John Oliver promoted Vote411 to get out the vote. Then scammers made a fake version

The fake version of Vote411 lead to a common “technical support” scam.


James Martin/Techhnews

As the midterm elections approach, scammers are taking advantage of voters online.

Typo-squatters — people who create fake versions of websites based off typos, like if you wrote Goggle instead of Google in your browser’s address bar — have targeted Vote411.org, a popular voter information website that explains how to register to vote and candidate details.

The page gained a 2,000 percent spike in traffic after John Oliver promoted the website on his show last week. Two days later, scammers made the website Vote411.com redirect people to to a page telling them their device was infected with a virus.

It includes a phone number to call, which is a common online scam where a pop-up will tell someone their device is infected and request they pay to fix it. Often times, there’s no real malware involved.

This type of attack takes advantage of people typing in the wrong URL, but it’s also preying on victims looking for voter information. Voter turnout is expected to be at a higher rate this year because of major political issues surrounding the midterm elections.

The midterm elections are highly contested in multiple regions across the US as Democrats aim for a “blue wave” in Congress and President Donald Trump pushes to maintain Republican control of the legislative branch.

This election’s importance is why Oliver was prompting his viewers to visit Vote411.org, spending the last two minutes of his Oct. 28 show directing people there.

Amanda Rosseau, a malware researcher at security company Endgame, said she discovered the fake page after watching Oliver’s segment. She saw the original link and wanted to see if there were fake versions of the URL around.

When she found it, Rosseau started looking for how to stop the scam.

“All I could think of was ‘take this site down, fast,'” Rosseau said in a message.

The creators of the fake page launched it on Oct. 30, just a week before Election Day. The malicious link it redirects to is hosted on CloudFlare. The company didn’t respond to a request for comment, but CloudFlare’s head of trust and safety, Justin Paine, posted that it was taking down the page.

The fake page comes at a time when election officials and the US government are on high alert for cyberattacks.

On Friday, DHS Secretary Kirstjen Nielsen said this election would be “the most secure election we’ve ever had,” noting all the work the agency has done with voting officials to make sure machines and votes are safe.

But it’s a different story for third-party websites like Vote411, which isn’t affiliated with the US government. 

This isn’t the first time an attacker has used URL tricks in an election-related scheme. In August, Microsoft said it stopped Russian hackers using a similar squatting technique to impersonate websites from conservative think tanks linked to Republican senators.

Microsoft President Brad Smith said in a blog post it’s had to shut down 84 fake websites using this tactic in the last two years. It’s unclear if the scammers behind the fake Vote411 page were politically motivated in their attack.

Records shown
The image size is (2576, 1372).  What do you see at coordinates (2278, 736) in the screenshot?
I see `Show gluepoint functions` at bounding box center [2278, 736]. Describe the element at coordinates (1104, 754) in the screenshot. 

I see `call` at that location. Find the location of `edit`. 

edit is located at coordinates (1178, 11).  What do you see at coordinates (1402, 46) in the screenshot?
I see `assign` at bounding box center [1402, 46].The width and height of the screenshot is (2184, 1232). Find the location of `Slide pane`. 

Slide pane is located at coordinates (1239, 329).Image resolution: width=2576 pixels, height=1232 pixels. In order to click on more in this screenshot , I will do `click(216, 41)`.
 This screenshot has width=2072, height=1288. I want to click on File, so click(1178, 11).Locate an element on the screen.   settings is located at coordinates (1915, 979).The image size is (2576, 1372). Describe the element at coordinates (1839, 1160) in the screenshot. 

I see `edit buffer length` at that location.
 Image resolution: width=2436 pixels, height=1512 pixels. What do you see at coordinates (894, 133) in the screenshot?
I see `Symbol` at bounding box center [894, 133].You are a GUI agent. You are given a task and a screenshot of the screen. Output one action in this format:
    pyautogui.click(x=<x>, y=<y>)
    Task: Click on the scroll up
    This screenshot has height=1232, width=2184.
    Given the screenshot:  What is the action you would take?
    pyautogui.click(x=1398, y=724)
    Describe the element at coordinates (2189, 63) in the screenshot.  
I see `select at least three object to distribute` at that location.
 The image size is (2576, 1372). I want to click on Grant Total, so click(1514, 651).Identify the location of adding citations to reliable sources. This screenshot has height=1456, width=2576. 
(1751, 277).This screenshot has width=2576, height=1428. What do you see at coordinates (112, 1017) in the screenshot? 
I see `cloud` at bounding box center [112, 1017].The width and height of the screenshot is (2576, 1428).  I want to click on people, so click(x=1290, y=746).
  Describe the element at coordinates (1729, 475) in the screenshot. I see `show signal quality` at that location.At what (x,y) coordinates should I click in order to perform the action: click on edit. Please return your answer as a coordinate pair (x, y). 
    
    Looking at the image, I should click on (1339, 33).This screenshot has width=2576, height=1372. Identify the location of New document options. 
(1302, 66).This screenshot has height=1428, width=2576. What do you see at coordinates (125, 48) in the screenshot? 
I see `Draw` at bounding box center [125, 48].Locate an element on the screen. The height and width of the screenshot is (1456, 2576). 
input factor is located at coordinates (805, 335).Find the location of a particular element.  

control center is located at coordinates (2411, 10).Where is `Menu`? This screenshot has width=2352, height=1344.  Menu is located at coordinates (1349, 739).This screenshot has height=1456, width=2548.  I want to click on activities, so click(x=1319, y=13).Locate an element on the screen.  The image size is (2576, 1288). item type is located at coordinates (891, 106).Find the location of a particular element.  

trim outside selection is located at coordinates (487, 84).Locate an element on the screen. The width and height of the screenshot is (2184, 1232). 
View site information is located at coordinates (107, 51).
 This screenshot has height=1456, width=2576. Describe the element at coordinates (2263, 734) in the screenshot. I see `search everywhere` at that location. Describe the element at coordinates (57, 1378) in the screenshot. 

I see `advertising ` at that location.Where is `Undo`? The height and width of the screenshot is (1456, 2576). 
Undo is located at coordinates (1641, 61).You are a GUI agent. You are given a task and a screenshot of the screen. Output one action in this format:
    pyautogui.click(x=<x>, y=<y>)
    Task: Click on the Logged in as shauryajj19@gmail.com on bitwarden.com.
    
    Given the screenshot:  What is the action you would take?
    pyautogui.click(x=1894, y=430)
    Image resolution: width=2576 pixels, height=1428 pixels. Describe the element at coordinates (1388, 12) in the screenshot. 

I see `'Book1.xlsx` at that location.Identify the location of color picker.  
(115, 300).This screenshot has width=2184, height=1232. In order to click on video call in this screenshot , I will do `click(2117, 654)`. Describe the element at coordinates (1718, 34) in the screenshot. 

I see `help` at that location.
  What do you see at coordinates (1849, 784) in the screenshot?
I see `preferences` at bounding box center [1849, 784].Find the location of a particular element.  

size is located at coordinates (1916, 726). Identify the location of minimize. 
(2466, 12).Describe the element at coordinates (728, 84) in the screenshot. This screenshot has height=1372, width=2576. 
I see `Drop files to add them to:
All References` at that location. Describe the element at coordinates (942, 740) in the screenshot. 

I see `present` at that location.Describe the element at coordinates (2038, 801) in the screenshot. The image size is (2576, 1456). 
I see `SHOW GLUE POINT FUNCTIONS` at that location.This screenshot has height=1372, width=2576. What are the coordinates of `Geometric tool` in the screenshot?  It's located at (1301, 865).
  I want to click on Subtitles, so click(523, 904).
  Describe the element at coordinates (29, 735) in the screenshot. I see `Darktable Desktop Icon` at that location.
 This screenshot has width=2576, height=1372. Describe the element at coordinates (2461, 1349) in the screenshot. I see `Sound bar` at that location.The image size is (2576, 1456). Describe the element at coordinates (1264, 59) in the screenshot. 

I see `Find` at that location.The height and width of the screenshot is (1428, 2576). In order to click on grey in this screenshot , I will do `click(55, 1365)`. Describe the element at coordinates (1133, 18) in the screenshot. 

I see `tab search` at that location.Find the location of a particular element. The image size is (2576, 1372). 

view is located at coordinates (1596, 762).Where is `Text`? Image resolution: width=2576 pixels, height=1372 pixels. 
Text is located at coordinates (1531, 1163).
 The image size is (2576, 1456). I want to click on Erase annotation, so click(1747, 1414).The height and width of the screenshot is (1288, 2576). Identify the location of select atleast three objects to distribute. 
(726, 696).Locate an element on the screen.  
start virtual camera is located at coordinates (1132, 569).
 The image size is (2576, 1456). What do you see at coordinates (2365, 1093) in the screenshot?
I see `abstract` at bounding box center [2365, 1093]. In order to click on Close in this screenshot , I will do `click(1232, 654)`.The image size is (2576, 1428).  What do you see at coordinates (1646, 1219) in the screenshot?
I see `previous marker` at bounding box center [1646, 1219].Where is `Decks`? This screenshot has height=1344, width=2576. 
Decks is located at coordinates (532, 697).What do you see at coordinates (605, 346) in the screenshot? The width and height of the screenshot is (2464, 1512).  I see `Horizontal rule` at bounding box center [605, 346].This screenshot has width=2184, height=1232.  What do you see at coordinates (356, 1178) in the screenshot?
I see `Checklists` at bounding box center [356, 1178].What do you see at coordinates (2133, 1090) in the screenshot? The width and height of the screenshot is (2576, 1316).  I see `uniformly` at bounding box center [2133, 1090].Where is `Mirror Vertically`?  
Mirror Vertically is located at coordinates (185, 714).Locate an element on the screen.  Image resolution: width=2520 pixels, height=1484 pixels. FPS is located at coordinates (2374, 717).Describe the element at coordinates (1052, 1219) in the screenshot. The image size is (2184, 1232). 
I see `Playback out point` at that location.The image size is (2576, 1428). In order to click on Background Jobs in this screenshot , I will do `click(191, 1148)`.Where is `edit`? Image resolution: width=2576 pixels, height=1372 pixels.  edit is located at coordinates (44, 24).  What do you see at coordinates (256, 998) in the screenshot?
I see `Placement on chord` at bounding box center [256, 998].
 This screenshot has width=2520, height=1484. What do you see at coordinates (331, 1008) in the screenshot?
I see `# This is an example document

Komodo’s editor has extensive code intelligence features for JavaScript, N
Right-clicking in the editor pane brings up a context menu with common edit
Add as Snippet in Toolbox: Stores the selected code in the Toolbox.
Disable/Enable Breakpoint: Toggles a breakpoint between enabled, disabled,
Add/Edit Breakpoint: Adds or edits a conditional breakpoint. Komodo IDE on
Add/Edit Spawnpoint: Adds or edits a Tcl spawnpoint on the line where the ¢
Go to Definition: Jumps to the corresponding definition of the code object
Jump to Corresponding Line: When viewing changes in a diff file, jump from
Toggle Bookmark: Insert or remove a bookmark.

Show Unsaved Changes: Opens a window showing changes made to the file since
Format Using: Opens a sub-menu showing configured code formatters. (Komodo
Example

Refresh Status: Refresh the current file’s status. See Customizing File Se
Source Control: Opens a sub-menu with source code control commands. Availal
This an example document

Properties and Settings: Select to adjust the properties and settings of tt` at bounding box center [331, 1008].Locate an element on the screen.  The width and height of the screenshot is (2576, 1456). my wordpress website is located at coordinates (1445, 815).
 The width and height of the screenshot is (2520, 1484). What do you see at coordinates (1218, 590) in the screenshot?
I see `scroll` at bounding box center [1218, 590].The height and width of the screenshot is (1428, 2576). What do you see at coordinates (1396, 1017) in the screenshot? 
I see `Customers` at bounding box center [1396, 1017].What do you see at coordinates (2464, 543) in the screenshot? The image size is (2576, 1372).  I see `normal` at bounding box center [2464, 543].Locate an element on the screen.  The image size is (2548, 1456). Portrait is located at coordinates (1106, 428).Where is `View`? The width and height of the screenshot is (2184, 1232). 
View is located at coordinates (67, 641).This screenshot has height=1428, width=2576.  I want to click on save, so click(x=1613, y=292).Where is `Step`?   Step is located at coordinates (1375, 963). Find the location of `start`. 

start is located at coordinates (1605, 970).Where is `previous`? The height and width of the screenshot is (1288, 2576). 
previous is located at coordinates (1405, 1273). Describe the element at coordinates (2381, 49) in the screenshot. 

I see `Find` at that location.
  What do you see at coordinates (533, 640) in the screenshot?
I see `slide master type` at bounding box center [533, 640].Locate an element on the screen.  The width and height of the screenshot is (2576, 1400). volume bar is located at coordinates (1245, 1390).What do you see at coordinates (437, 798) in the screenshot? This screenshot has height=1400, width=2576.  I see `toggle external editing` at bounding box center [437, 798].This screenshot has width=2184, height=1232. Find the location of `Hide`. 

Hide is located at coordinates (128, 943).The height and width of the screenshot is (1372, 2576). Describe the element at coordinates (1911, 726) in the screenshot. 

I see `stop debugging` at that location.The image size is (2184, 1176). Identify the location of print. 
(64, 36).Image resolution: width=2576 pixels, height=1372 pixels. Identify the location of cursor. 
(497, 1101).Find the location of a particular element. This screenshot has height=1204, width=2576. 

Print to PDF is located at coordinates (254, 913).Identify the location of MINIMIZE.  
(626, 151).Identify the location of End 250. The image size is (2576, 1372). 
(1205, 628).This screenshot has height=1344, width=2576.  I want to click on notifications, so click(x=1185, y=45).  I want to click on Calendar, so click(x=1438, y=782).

Problems and tasks
A: Answer these questions using the article on the fake Vote411 site:
(i) By what percentage did traffic to the page spike after John Oliver promoted it?
(ii) On what date did the creators of the fake page launch it?
(iii) How many fake websites did Brad Smith say Microsoft had to shut down in the last two years?
B: Translate this sentence from the article on the fake Vote411 site into Spanish: "As the midterm elections approach, scammers are taking advantage of voters online."
C: Summarize the article on the fake Vote411 site in two sentences.
The entries have no connection to the article on the fake Vote411 site.

Expected responses
A:
(i) 2,000 percent
(ii) Oct. 30
(iii) 84

B: A medida que se acercan las elecciones de mitad de mandato, los estafadores se aprovechan de los votantes en internet.

C: After John Oliver promoted Vote411.org on his show, scammers made Vote411.com redirect people to a page saying their device was infected with a virus and giving a phone number to call, a common online scam. A malware researcher at Endgame discovered the fake page after watching Oliver's segment, and CloudFlare's head of trust and safety posted that the company was taking the page down.